Constantemente tratando sua história como real, o diretor novato Olatunde Osusanmi intercala imagens de "arquivo" (a outra atriz que interpreta Abbey não possui crédito) com as recriações de Milla e elenco, muitas vezes colocando-as lado a lado, para que o choque entre "realidade" e ficção fique ainda maior. Ainda que soe estranho no começo, essas imagens "reais" são as que mais chocam e conseguem causar medo na platéia, principalmente por causa do elenco (muito mais natural e realista do que quem está encenando a recriação, obviamente proposital) e de sua precariedade também proposital de captação. O diretor, ao dividir a narrativa, erra por sua inexperiência ao tornar sua "reconstituição" totalmente desnecessária quando paralela às imagens teoricamente reais, que são muito mais chocantes e convincentes.

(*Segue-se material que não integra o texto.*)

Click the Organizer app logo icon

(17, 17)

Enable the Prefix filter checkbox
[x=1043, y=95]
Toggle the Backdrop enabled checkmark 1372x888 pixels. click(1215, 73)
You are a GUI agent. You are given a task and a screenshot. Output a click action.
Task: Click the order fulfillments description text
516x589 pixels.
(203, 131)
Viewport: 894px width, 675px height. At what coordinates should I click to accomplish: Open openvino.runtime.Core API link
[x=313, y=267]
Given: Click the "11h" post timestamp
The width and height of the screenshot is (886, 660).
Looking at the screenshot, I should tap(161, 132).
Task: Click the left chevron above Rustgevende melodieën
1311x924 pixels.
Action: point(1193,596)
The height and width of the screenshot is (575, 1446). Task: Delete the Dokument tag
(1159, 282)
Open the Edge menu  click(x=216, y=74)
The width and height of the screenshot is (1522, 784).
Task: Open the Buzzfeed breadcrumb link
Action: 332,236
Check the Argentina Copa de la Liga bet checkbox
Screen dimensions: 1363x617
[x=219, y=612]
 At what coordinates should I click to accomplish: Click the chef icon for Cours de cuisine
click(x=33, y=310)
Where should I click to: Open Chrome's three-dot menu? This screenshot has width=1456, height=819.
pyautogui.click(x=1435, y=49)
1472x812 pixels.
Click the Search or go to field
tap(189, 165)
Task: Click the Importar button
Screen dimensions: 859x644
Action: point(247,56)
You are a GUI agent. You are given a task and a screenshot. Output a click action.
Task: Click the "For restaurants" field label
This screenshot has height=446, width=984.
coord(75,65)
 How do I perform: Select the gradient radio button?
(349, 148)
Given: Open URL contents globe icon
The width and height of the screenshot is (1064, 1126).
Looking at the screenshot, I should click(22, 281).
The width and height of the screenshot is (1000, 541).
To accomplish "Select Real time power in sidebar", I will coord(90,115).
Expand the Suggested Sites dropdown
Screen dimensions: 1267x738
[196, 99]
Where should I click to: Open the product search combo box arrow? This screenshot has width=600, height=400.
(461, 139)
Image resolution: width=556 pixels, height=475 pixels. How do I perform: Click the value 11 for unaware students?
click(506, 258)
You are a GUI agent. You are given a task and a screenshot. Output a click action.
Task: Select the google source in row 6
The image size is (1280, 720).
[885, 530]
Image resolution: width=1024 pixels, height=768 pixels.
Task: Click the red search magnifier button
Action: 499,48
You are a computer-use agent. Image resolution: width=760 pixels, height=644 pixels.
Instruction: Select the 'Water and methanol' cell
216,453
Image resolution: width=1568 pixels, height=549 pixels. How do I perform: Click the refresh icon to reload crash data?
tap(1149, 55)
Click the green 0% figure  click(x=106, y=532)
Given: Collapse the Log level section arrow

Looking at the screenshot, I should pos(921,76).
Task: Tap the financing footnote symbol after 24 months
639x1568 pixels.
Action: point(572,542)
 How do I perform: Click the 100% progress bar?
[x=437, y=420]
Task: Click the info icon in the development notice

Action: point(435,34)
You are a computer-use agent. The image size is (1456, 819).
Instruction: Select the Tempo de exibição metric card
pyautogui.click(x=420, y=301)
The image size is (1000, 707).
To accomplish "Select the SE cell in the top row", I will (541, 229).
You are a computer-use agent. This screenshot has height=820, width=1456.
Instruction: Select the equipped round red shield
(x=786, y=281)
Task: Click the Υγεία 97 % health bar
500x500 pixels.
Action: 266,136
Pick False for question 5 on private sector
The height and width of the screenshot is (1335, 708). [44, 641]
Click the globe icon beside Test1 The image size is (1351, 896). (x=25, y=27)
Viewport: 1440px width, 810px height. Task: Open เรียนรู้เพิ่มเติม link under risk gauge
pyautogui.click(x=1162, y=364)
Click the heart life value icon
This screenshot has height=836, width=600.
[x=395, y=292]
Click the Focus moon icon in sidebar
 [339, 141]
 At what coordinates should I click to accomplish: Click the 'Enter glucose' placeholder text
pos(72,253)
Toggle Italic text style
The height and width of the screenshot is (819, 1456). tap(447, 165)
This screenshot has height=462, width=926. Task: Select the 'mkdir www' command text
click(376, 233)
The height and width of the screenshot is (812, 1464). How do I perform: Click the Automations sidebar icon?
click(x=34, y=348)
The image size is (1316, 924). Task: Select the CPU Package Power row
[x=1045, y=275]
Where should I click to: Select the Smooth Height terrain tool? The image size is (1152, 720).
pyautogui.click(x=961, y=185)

Mas, ao mesmo tempo, ao optar por assumir uma recriação e tentar enganar o público com suas imagens de arquivo, o diretor acerta em criar uma história convincente e agoniante durante sua duração. Um dos problemas em A Bruxa de Blair, Atividade Paranormal, Cloverfield - Monstro e demais filmes do gênero pseudo-documental é que muitas vezes as pessoas se perguntam “por que diabos, apesar de tudo o que está acontecendo, as pessoas continuam filmando?”, que é uma argumentação bastante válida e, muitas vezes, o principal ponto fraco dos filmes citados.

Acontece que em Contatos de 4º Grau a narrativa é inteligente e, ao assumir uma reconstituição dos "fatos", as partes narrativas, que intercalam as cenas realmente assustadoras, funcionam muito melhor ligando o longa-metragem do que em um filme 100% como se fosse de arquivo, pois esse tipo de questionamento não existe – essas cenas são criadas, teoricamente, a partir de declarações detalhadas de Abbey em entrevistas e das 65h de vídeo que eles tiveram "acesso".

Resultando em uma mistura de pseudo-documentário e filme hollywoodiano, temos uma enorme surpresa ao constatar que o resultado final funciona, pois os sustos são reais, o filme é bem interpretado e as imagens "de arquivo" conseguem alcançar o seu objetivo de chocar, convencendo algumas pessoas de que o que está sendo visto em tela pode realmente ter sido real. Isso graças à opção de não usá-las a esmo, pois quando a imagem bonita, polida e colorida de Hollywood é substituída pelas imagens caseiras feitas pela psicóloga magra, pálida e fraca, tudo fica mais tenso e nos induz a acreditar que aquilo é real - e muitas pessoas irão discutir e bater de pés juntos que realmente é, e convenhamos, esse poder de convencimento é um ponto fortíssimo a favor do longa. Uma estratégia extremamente inteligente pelos responsáveis do filme, que trabalham com o contraste e a mitologia envolta ao tema para alcançar seus objetivos.

Desaprovado pelas autoridades locais do Alasca, que consideram Contatos de 4º Grau extremamente desrespeitoso com as pessoas reais da cidade que tiveram familiares sumidos, prepare-se para um filme principalmente de clima, incômodo, e que faz valer o preço do ingresso. Incluindo áudios reais de pessoas que tentaram relatar visões ou interações com extra-terrestres, o diretor aposta que isso ajudará o seu filme a ganhar veracidade (afinal, se aquelas declarações em áudio são reais, por que as imagens não seriam?). A proposta de criar dois tipos de projeção dentro do mesmo filme é falsa e manipuladora, mas funciona. E é isso que realmente importa no final.